Belum lama ini Badan Pengawas Pemilu (Bawaslu) Kabupaten Pekalongan mendeklarasika desa pecontohan “Desa Tanpa Politik Uang” dalam wujud Desa Pengawasan Pemilu, dengan tujuan bahwa desa percontohan, yakni Desa Sangkanjoyo, Sabarwangi, dan Kelurahan Kajen, Kecamatan Kajen, Kabupaten Pekalongan berkontribusi terhadap gerakan anti pokitik uang pada Pemilukada 2020.
Menurut Ahmad Dzul Fahmi, Ketua Bawaslu, desa pengawasan pemilu merupakan kontribusi warga terhadap pengawasan partisipatif warga dan gerakan anti politik uang. Namun, bisakah kita ‘benar-benar’ menolak adanya politik uang? Harus kita sadari bahwa ada dua arus utama pendapat warga terkait pemilu, pemilukada maupun pilkades. Yakni, kapan lagi akan terima duit kalau bukan saat musim kampanye dan pemilihan, dan disisi lain adalah ajakan tolak poktik uang dengan jargon terima uangnya dan jangan coblos/pilih orangnya. Dan, faktanya di Pekalongan lebih banyak warga memilih jargon “ora ono duit ora nyoblos” alias tak ada uang tak akan dipilih.

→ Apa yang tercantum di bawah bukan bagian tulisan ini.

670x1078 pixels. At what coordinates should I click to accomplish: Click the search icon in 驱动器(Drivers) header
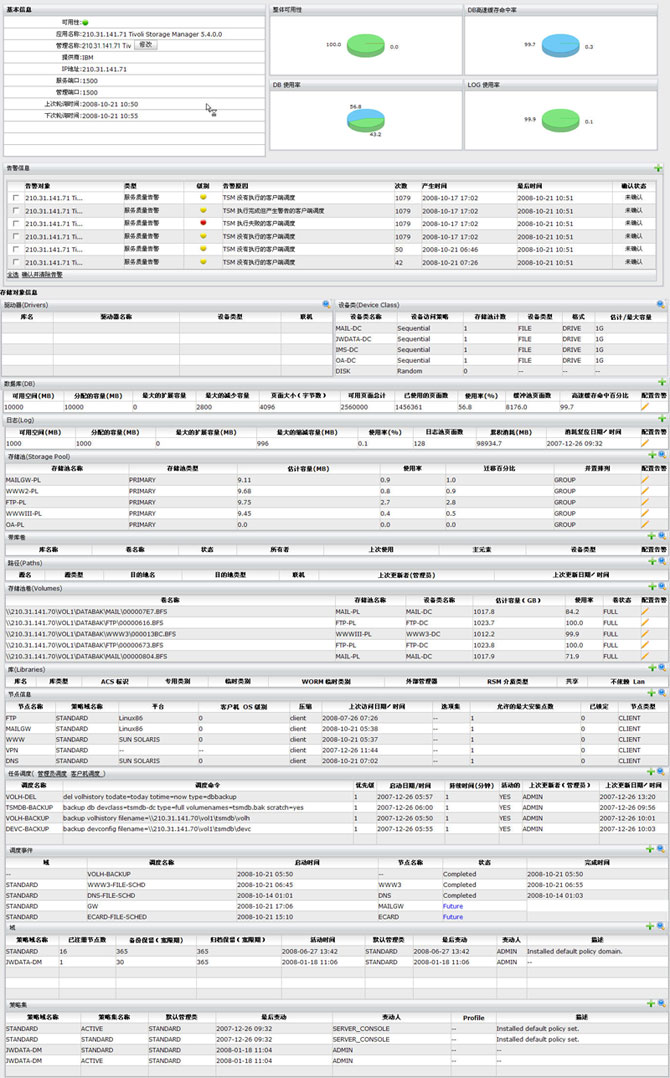click(326, 304)
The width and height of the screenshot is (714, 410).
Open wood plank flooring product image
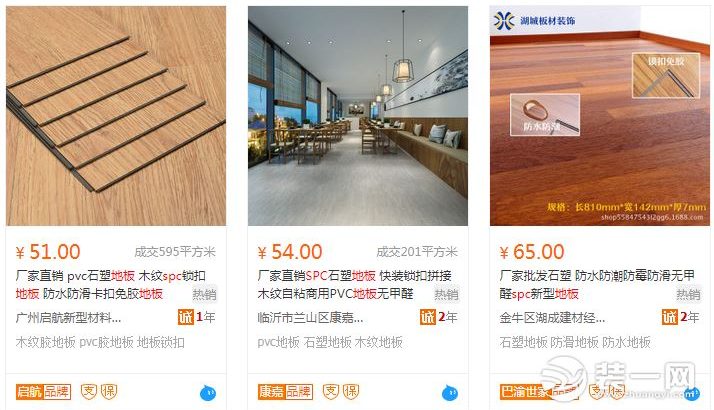pyautogui.click(x=116, y=116)
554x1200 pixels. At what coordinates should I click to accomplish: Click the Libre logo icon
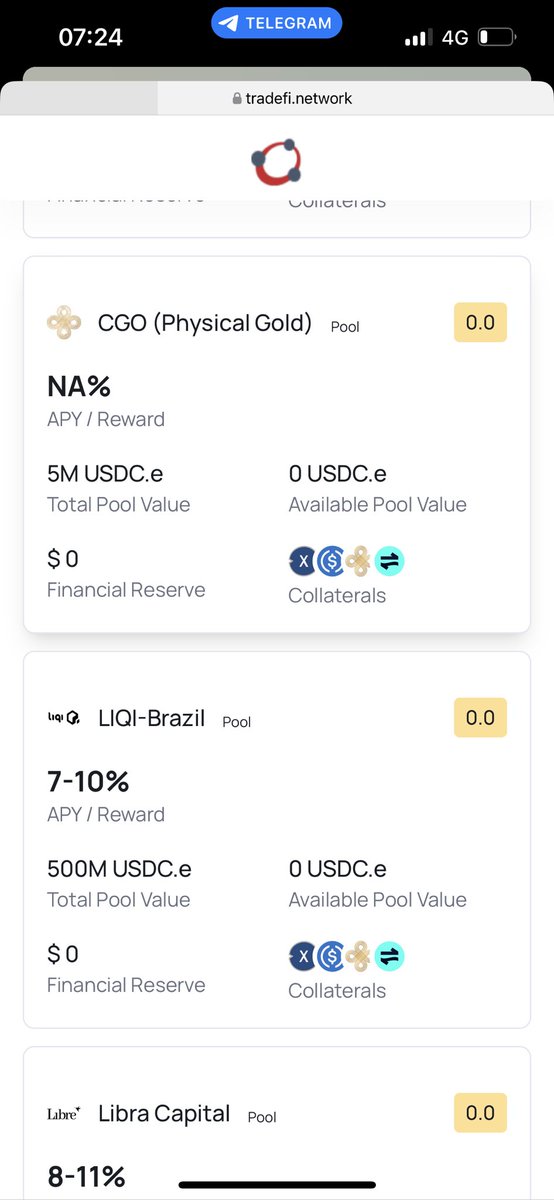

Sistem demokrasi Indonesia yang menetapkan pemilihan langsung berupa One Man One Vote, memang dianggap sebagai metode terbaik dalam pelaksanaan demokrasi dewasa ini. Pemilihan langsung jelas mempunyai keunggulan fairness dan egalitarian. Namun One Man One Vote dalam pemilu sebagai praktik esensial dan pragmatis dalam demokrasi, katakanlah pada kualitas pemilu yang amat jurdil sekalipun, ternyata masih memiliki cacat sosial yang bisa mengarah pada keruntuhan sosial. Penggiringan massa dalam upaya mencari dukungan dalam pemilukada maupun pilkades tentu saja rawan terjadinya politik uang.

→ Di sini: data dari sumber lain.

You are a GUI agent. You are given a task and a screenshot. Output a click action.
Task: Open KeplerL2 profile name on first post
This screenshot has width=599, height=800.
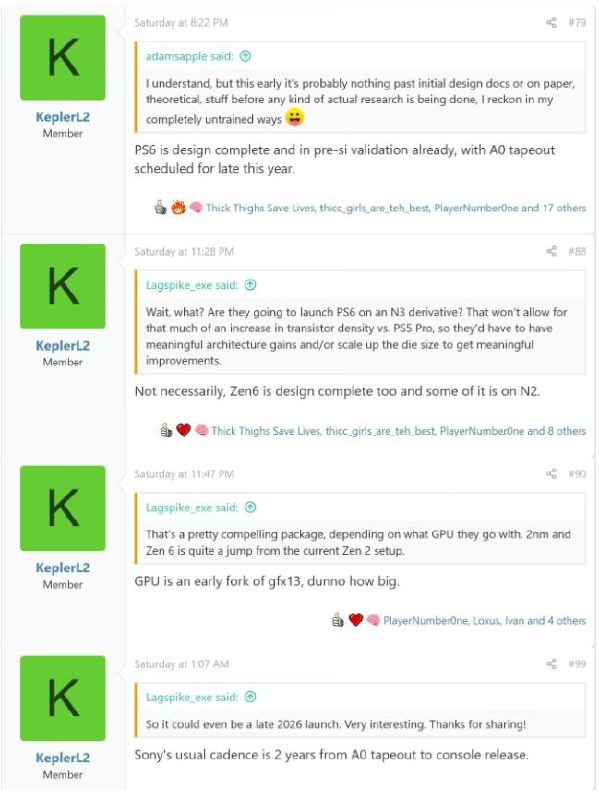tap(62, 117)
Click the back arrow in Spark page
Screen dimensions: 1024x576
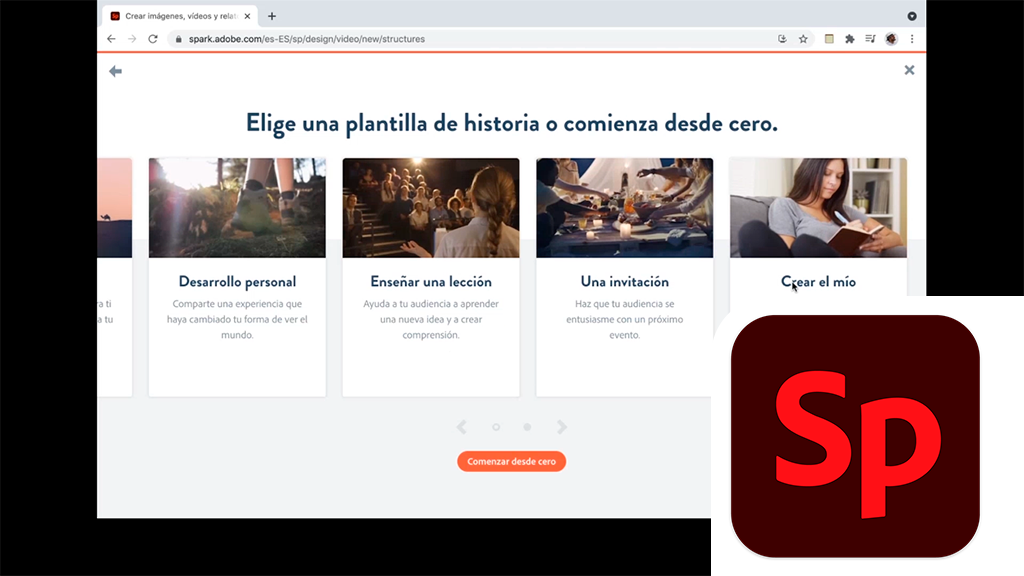(115, 71)
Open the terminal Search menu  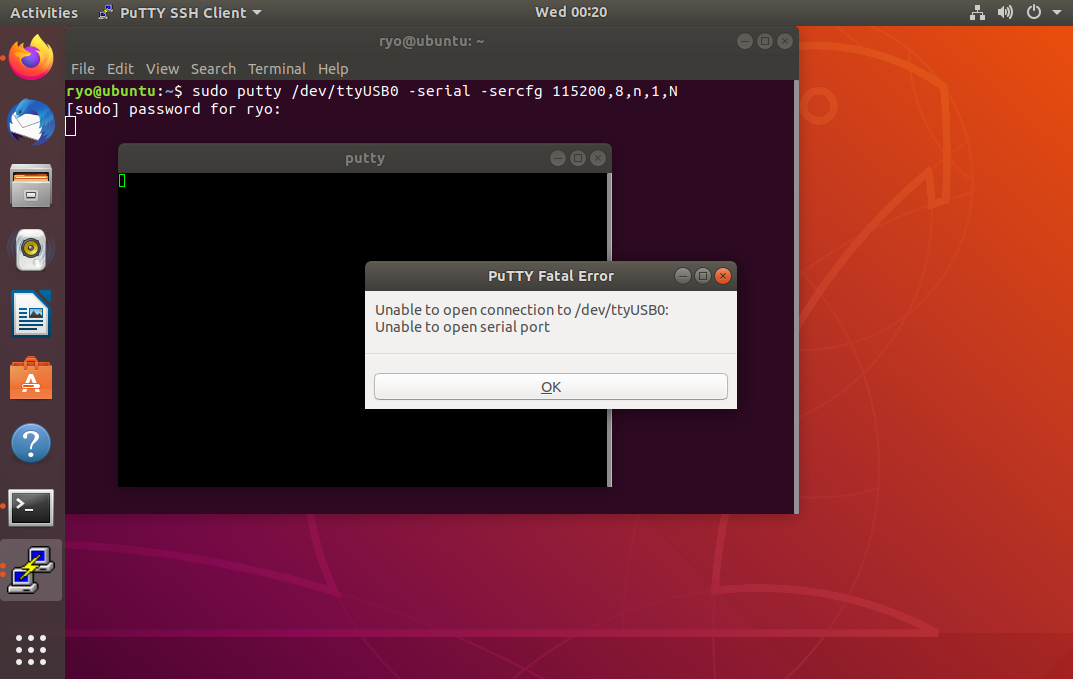coord(213,69)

Secara umum bisa dikatakan bahwa proses demokrasi amat rawan praktik money politic dan power politic, yakni permainan uang dan represi kekuasaan oleh mereka yang sedang menikmati kekuasaanya. Kedua praktik sosial itu sering dilakukan oleh kelompok sosial yang materialistik, tidak berakhlak, dan penguasa korup, gila kekuasaan sehingga rakyat makin tidak berdaya.

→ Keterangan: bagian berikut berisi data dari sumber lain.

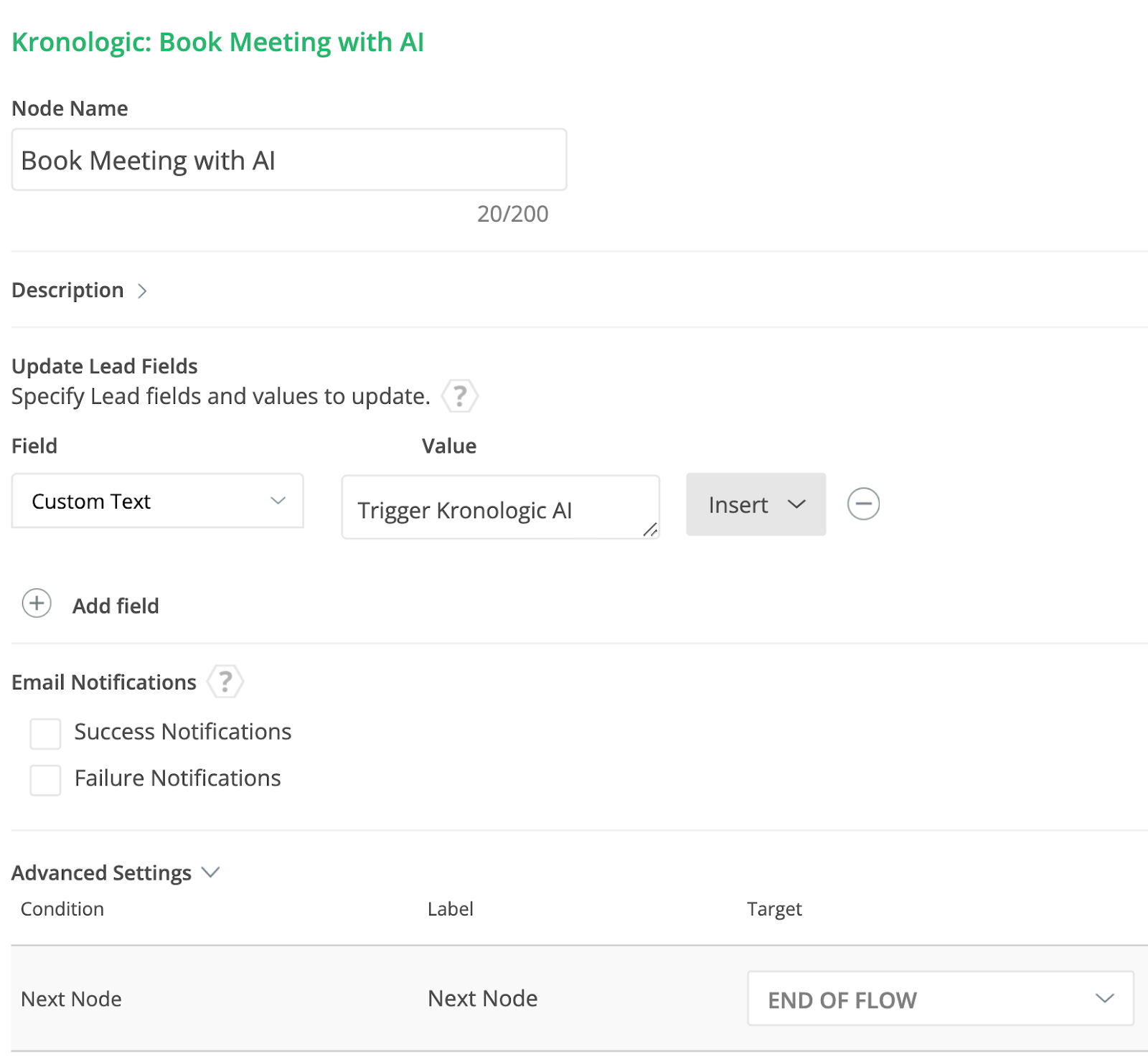The height and width of the screenshot is (1059, 1148).
Task: Open the Insert dropdown menu
Action: tap(756, 504)
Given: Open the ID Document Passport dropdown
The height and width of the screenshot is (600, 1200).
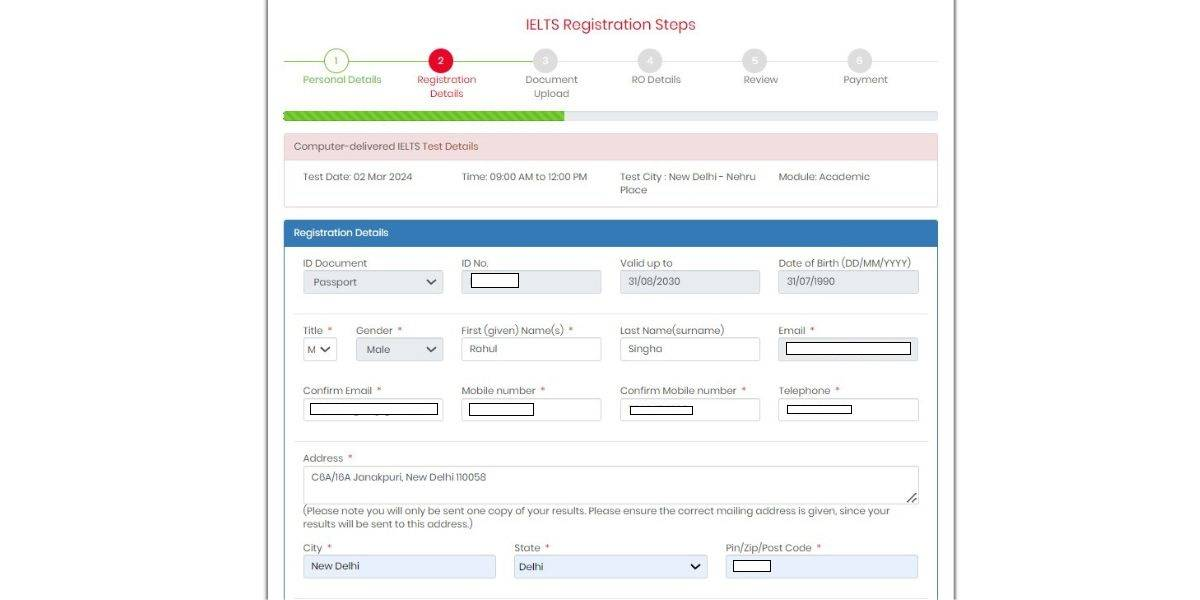Looking at the screenshot, I should 372,281.
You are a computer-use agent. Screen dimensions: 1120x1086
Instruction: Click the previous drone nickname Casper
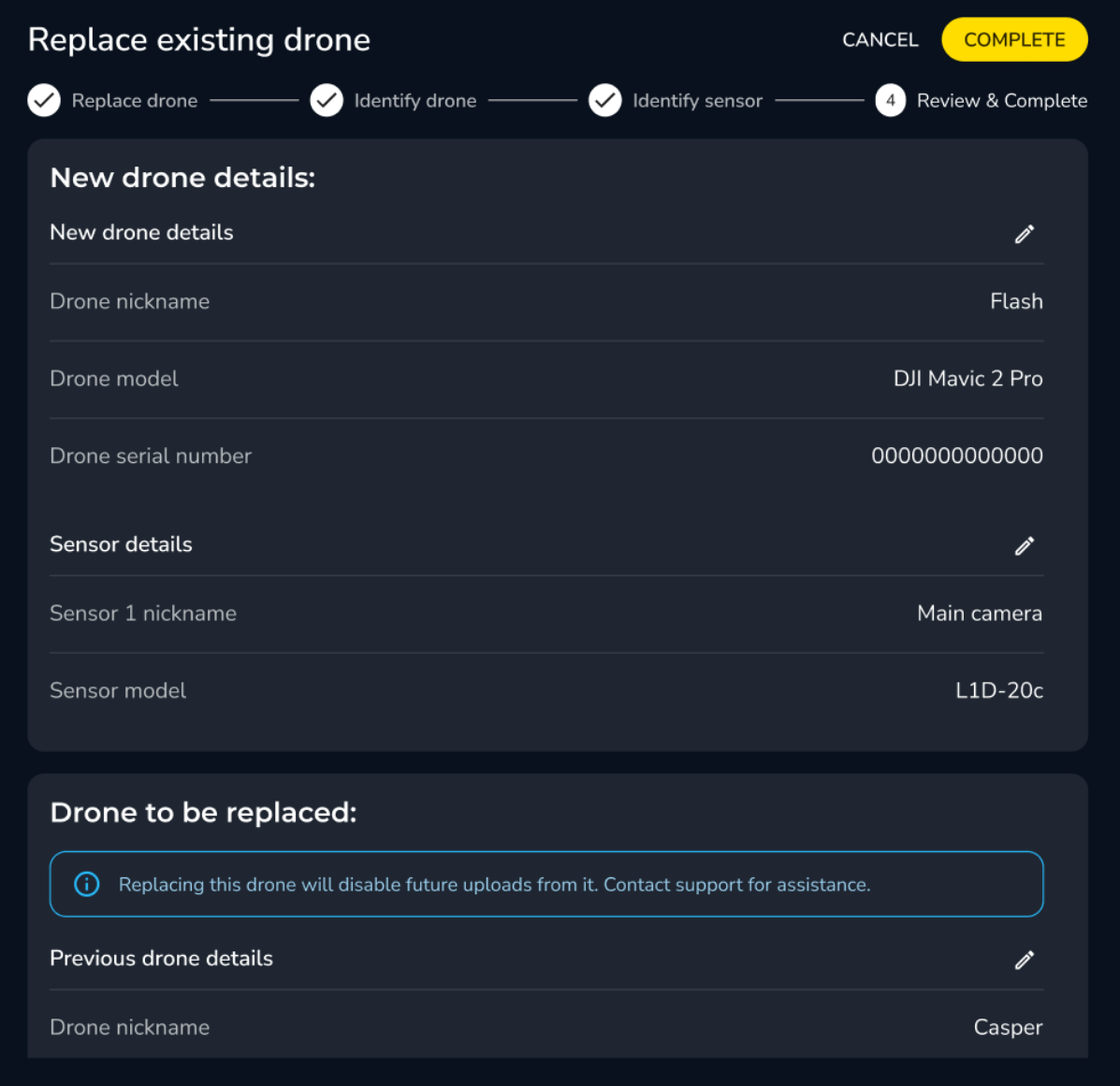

Idealnya, proses demokrasi harus dijalankan dengan kendali ketat agar rakyat memilih pemimpin yang memang baik kualitasnya sehingga dihasilkan pemimpin yang mempunyai integritas dan moralitas yang tinggi. Hal ini tentu memerlukan instrumen yang mengatur tentang pelaksanaan demokrasi dan komitmen dari seluruh pihak agar proses demokrasi tidak dinodai dengan praktik-praktik curang, politik uang, represi kekuasaan untuk melanggengkan kekuasaan dan fungsi kontrol yang kuat.
Namun ketika pragmatisme warga lebih kuat, dibumbui dengan permainan politik meraih kekuasaan dengan berbagai cara. Ada celah yang bisa dilakukan warga, meski dengan usaha dan kerja keras warga. Yakni sila lakukan politik uang tapi warga terus awasi setelah mereka terpilih.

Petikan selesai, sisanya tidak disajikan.